*** Opening Supplied information ***
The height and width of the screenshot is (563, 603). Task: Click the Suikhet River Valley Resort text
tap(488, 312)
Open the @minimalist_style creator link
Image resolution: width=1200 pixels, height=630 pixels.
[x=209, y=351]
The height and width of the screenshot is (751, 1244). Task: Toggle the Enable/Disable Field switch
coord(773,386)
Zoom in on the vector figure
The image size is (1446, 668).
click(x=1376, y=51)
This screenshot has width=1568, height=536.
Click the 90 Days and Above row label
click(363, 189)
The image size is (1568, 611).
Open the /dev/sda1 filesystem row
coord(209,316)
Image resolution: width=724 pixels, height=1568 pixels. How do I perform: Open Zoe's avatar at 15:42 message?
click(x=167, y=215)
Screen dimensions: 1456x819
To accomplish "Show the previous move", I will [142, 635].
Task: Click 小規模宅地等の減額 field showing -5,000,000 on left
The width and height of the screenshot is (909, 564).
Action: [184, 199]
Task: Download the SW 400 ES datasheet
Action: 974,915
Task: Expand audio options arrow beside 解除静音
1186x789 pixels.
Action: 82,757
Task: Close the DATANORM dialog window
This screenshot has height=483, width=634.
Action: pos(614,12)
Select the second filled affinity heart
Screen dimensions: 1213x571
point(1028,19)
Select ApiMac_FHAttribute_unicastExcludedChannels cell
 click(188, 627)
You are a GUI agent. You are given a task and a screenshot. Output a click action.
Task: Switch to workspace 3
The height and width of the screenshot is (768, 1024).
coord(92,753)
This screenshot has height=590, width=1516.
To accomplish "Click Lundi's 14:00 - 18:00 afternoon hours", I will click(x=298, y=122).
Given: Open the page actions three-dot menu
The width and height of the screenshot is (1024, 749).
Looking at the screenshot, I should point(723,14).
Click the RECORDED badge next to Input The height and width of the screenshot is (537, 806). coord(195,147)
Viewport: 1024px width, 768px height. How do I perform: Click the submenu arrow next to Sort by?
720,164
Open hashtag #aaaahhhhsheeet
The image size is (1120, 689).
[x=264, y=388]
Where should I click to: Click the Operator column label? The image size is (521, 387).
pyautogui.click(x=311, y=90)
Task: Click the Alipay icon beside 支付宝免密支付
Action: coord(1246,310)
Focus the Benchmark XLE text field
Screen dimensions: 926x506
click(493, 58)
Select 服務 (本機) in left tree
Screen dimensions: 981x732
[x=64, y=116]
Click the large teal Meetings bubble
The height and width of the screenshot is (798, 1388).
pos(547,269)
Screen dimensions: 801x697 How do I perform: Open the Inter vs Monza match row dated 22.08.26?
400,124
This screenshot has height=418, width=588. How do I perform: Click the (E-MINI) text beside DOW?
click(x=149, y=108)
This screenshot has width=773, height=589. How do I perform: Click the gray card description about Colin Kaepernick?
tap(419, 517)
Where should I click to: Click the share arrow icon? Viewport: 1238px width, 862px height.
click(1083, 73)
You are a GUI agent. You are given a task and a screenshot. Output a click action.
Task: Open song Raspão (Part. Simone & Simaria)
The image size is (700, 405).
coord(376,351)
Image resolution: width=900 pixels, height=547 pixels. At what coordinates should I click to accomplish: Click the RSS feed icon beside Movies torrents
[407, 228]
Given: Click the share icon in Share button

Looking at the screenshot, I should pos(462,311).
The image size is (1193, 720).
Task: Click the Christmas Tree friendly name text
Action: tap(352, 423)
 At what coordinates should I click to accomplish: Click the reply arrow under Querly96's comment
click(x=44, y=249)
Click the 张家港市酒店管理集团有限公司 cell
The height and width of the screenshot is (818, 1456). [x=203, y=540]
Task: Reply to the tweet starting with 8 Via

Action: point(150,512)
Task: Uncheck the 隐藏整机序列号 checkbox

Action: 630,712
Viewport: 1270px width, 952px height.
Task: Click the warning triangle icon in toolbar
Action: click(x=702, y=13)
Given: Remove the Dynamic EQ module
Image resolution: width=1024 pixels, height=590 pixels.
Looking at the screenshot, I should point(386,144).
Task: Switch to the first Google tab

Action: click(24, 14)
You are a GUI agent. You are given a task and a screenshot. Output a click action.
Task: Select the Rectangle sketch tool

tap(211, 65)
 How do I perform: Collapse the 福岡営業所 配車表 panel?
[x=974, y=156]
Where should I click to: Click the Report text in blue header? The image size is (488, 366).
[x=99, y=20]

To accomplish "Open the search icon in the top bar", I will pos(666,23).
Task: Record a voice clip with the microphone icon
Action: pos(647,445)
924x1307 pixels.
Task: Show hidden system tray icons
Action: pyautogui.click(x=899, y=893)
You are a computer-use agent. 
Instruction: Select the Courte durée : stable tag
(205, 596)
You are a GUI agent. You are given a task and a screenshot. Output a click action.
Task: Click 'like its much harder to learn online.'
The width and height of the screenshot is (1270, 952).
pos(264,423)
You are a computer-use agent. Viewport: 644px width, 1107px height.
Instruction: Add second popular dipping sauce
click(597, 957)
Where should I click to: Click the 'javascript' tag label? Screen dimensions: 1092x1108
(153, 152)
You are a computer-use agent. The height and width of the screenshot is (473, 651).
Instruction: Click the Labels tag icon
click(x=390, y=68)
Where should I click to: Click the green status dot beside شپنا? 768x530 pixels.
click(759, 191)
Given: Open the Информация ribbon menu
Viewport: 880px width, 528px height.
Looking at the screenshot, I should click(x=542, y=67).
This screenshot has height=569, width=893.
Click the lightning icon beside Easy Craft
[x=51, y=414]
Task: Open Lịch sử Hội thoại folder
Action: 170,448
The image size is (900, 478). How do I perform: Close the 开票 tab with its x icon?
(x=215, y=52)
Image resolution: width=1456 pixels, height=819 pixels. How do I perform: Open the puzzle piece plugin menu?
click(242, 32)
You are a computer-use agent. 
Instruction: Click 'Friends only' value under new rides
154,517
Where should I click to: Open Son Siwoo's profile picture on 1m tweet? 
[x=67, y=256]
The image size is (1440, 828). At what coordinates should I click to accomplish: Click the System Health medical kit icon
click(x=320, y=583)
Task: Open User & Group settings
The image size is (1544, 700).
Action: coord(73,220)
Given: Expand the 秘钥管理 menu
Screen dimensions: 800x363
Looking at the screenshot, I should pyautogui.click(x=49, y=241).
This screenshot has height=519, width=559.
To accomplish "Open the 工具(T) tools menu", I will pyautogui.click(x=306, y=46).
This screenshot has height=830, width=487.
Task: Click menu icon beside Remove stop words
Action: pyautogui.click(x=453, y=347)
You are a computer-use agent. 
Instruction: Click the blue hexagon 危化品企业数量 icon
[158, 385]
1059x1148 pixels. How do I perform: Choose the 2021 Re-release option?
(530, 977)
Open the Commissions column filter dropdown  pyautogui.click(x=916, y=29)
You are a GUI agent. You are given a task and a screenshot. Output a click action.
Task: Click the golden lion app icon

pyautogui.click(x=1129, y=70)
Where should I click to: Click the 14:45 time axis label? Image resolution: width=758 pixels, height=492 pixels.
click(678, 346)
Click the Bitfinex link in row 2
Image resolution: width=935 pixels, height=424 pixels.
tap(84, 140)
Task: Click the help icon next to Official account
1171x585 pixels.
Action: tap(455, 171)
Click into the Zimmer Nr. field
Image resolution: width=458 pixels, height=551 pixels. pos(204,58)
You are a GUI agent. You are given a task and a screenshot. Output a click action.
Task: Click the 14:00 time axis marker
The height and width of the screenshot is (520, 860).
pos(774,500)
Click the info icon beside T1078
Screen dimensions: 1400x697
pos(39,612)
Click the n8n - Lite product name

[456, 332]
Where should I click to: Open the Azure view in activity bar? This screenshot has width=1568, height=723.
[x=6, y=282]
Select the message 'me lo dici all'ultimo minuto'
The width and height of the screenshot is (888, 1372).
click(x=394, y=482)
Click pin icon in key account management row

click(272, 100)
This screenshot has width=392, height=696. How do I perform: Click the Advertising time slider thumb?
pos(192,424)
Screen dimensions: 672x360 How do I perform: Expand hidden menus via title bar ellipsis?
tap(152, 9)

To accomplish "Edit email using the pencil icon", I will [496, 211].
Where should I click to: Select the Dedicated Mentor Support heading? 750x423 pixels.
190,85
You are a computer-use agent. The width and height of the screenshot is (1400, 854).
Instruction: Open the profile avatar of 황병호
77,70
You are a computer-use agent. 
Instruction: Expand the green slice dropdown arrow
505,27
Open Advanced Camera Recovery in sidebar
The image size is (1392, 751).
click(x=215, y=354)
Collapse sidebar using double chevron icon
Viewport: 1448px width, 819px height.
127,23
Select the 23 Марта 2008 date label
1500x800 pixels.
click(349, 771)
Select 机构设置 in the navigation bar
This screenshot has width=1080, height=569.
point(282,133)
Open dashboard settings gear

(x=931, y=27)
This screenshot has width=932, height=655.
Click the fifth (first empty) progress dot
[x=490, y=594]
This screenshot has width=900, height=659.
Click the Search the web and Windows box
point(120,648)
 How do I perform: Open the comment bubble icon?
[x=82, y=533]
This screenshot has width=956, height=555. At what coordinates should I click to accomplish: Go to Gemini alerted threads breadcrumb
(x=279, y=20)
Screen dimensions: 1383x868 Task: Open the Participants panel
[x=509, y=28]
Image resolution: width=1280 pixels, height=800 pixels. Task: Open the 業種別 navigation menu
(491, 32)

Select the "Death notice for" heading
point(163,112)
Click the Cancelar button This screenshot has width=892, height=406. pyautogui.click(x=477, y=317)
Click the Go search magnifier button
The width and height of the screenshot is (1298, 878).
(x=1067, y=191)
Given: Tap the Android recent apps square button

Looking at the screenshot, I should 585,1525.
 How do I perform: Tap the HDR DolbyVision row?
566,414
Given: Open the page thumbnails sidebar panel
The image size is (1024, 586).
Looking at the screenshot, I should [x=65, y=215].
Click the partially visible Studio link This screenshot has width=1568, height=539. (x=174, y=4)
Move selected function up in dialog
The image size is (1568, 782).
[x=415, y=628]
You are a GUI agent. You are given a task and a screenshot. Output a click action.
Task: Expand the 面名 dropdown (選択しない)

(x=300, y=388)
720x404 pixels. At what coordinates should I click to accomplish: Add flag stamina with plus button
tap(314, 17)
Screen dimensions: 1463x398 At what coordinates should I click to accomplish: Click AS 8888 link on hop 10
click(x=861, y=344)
*** Closing Supplied information ***
Everything from the first line above up to and including the line that contains "This screenshot has width=1568, height=536." should be printed exactly; please print only that.

The height and width of the screenshot is (563, 603). Task: Click the Suikhet River Valley Resort text
tap(488, 312)
Open the @minimalist_style creator link
Image resolution: width=1200 pixels, height=630 pixels.
[x=209, y=351]
The height and width of the screenshot is (751, 1244). Task: Toggle the Enable/Disable Field switch
coord(773,386)
Zoom in on the vector figure
The image size is (1446, 668).
click(x=1376, y=51)
This screenshot has width=1568, height=536.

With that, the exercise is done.